Copy the items from the line containing "Viewport: 549px width, 366px" through the end of the items, inclusive, with "sidebar" changed to "toolbar" and nothing else altered. Omit the pictures.

### INPUT ###

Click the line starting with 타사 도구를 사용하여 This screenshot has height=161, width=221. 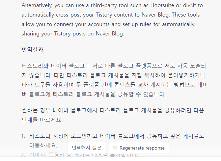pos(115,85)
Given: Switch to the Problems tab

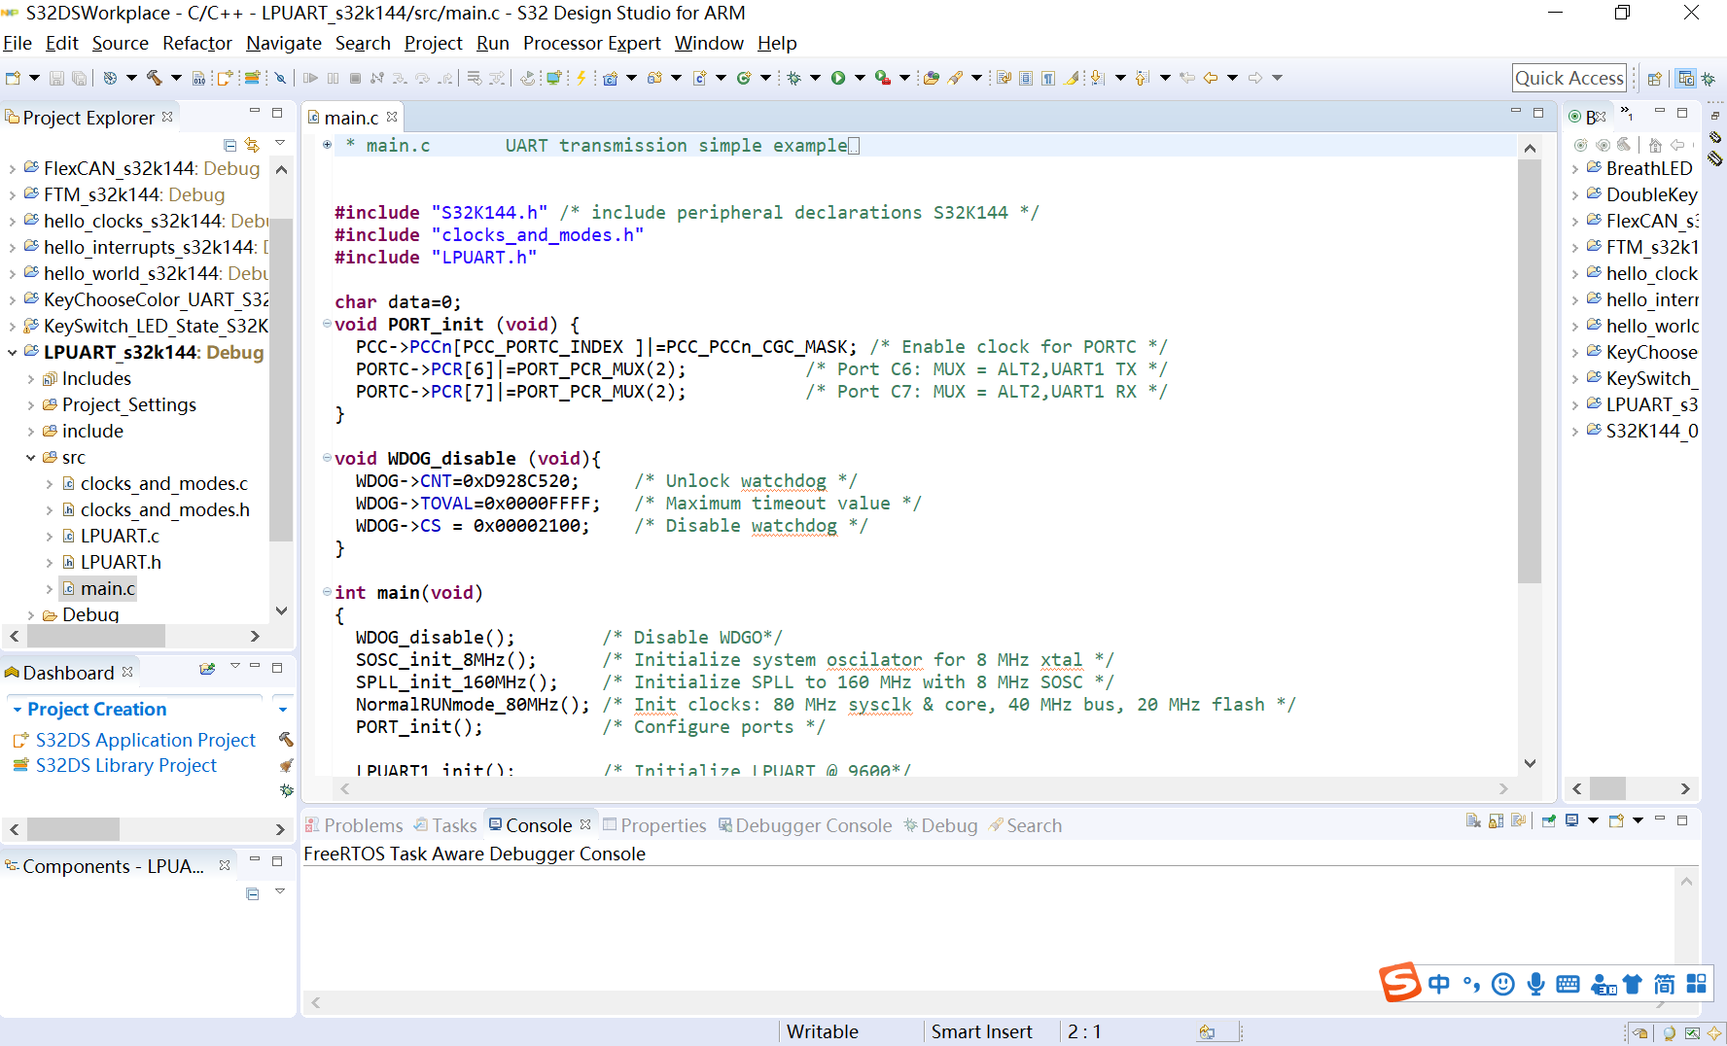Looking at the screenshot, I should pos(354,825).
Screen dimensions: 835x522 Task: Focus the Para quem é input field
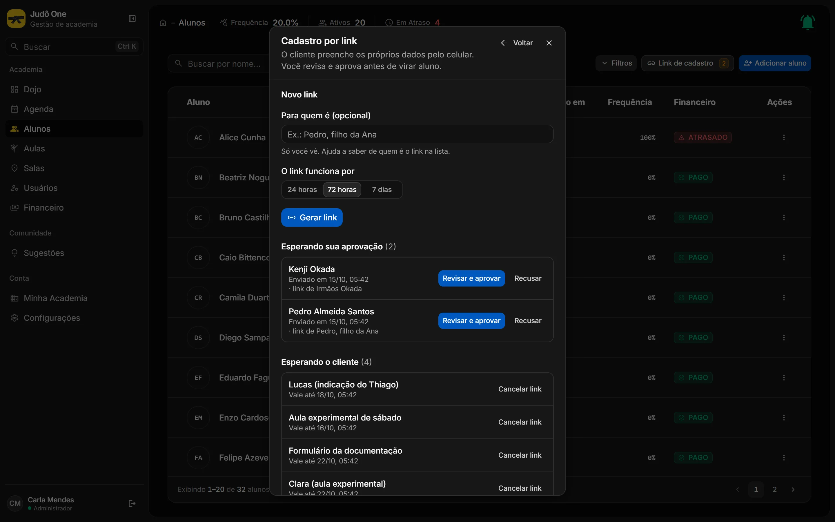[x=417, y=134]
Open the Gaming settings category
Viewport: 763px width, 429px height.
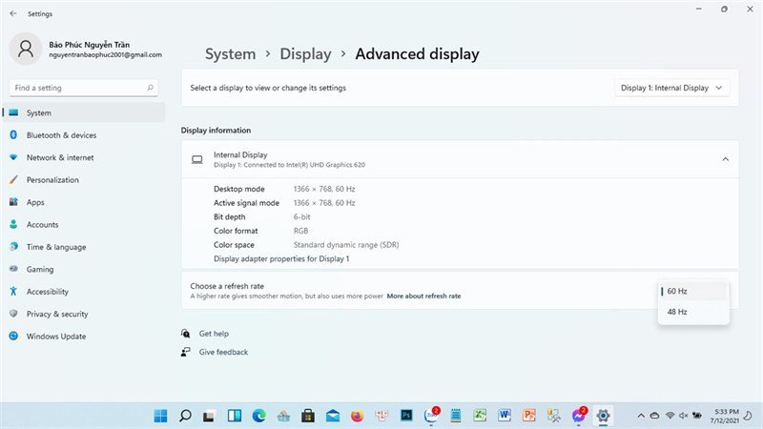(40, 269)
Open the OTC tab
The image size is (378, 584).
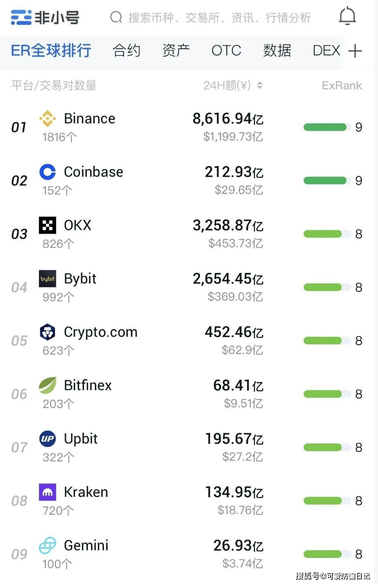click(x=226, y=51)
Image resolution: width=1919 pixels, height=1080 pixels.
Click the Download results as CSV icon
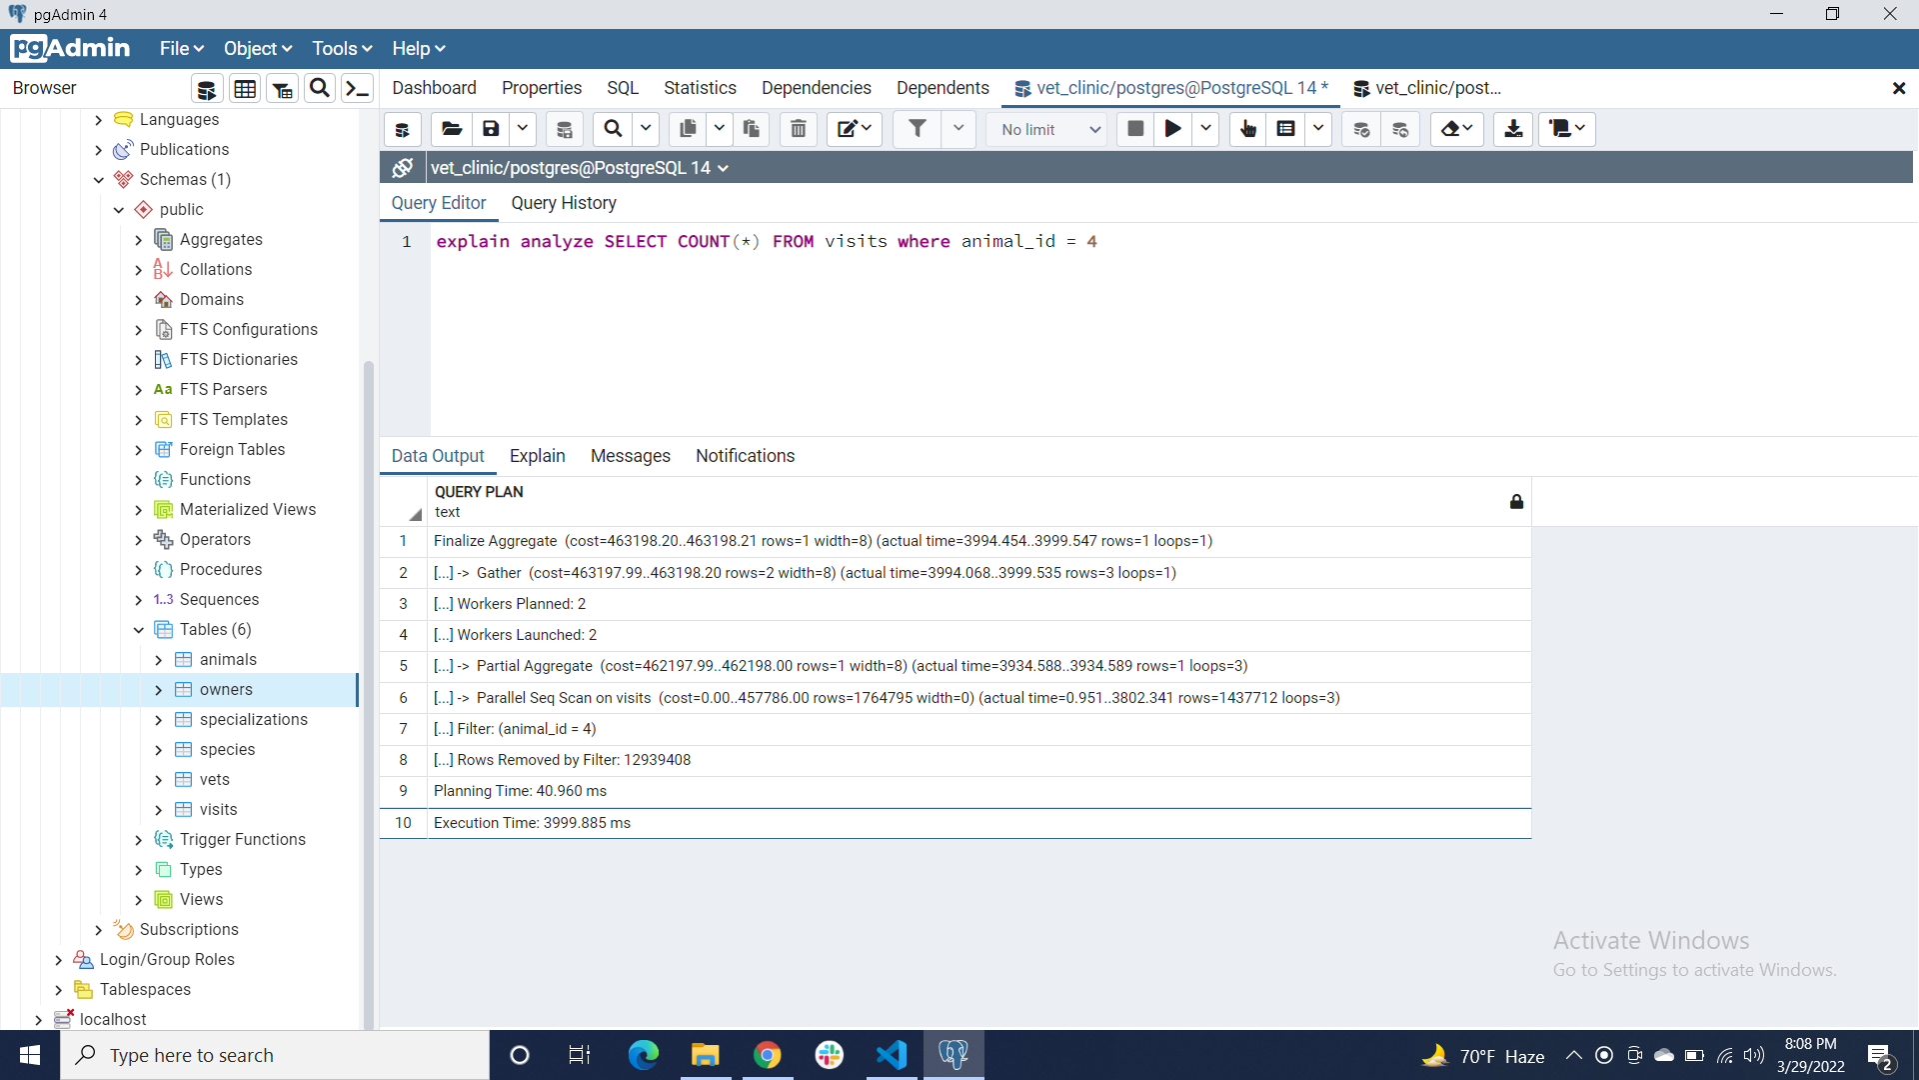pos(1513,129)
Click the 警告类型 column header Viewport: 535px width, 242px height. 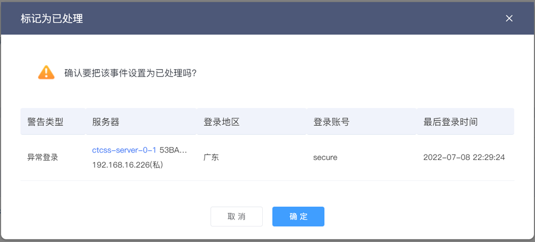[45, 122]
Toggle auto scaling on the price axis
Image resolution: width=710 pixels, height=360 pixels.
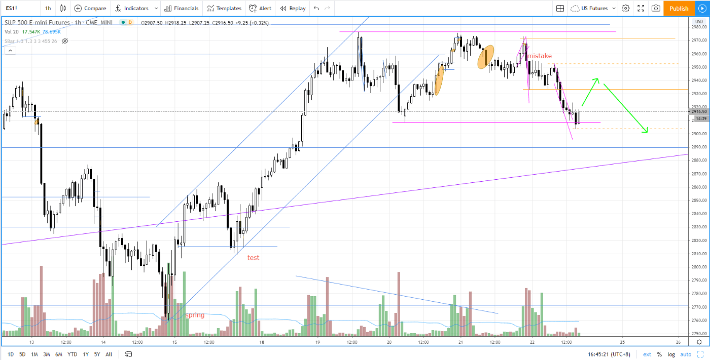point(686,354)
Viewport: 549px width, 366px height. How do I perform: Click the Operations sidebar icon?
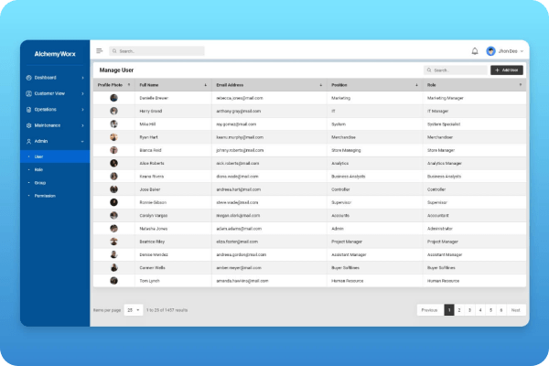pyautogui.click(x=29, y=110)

###

## SOLVED EXERCISE
Viewport: 549px width, 366px height. How do I perform: Click the Operations toolbar icon?
pyautogui.click(x=29, y=110)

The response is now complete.